Exercise instructions:
How many lines in the items below contain the string "icon", matching case exactly? Reply with the number alone.

Input material:

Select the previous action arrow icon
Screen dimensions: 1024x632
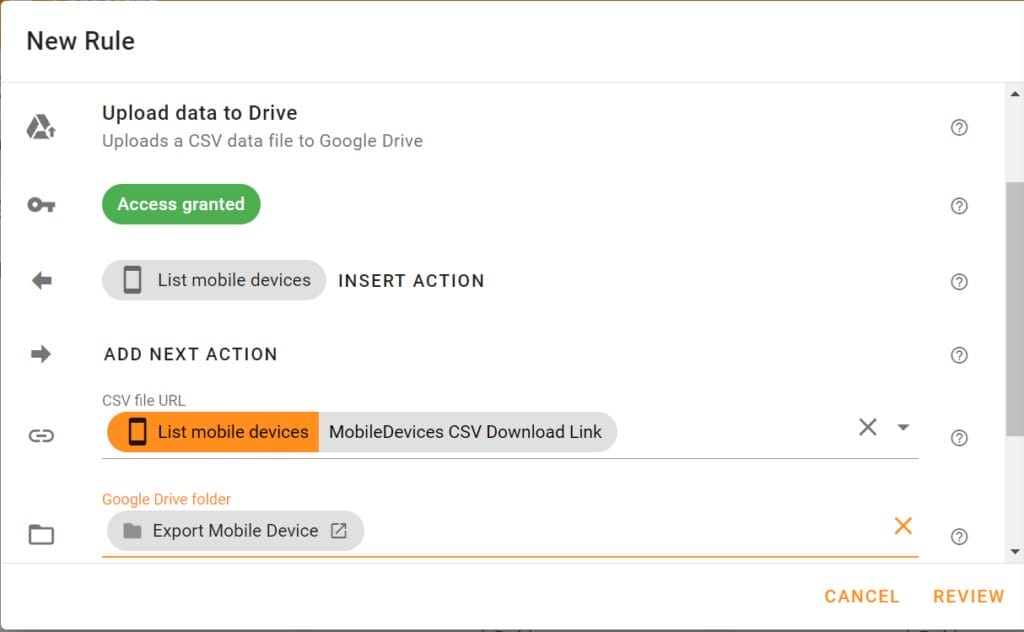[40, 280]
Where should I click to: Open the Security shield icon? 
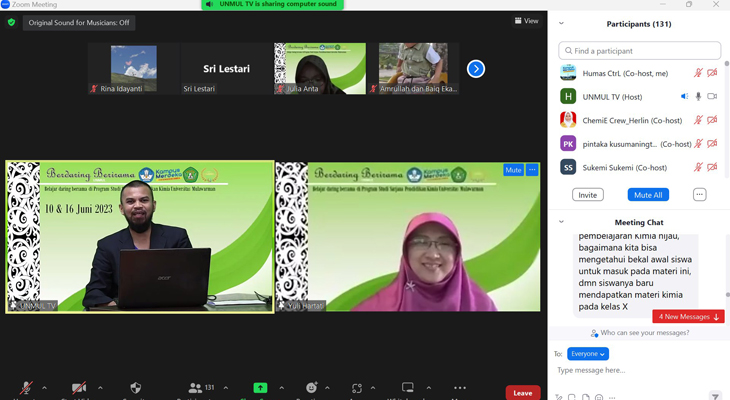pos(136,388)
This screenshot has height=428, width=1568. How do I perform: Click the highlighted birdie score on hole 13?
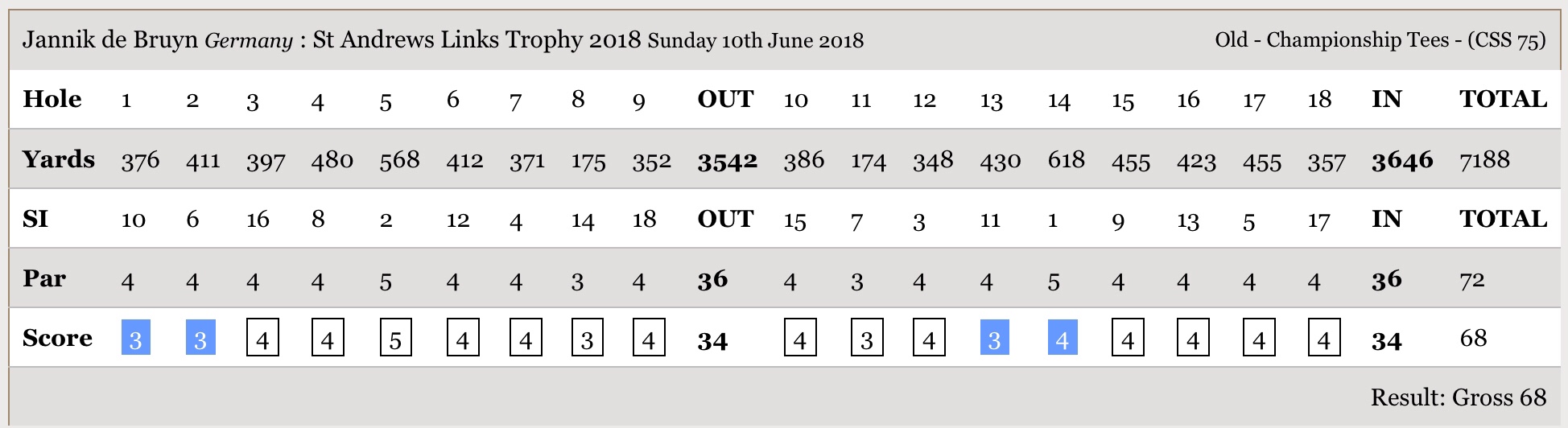[994, 337]
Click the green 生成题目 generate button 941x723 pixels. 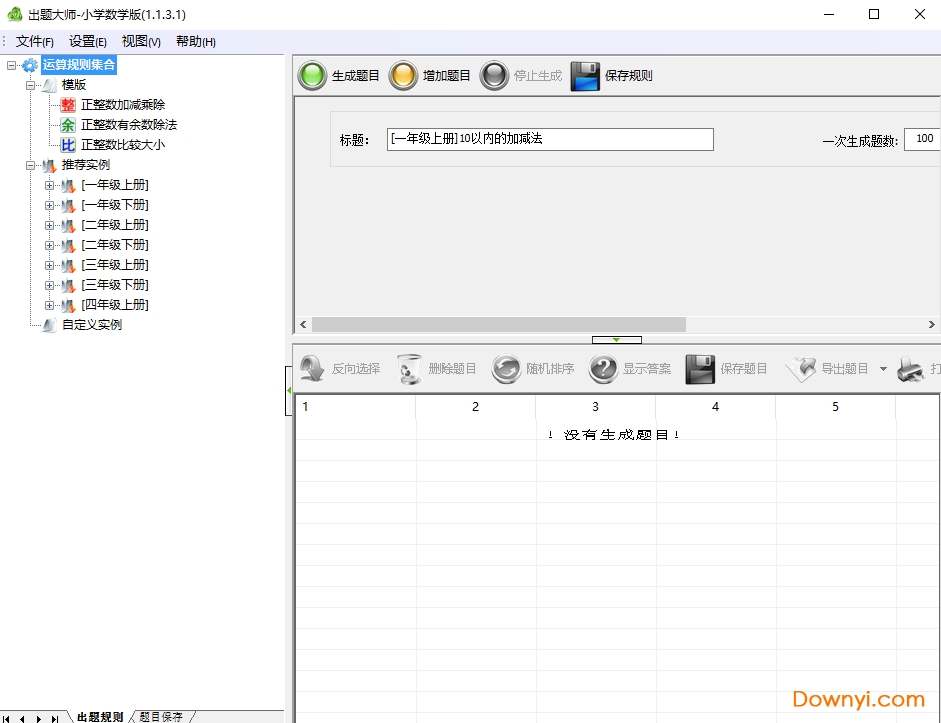click(x=313, y=76)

Response:
2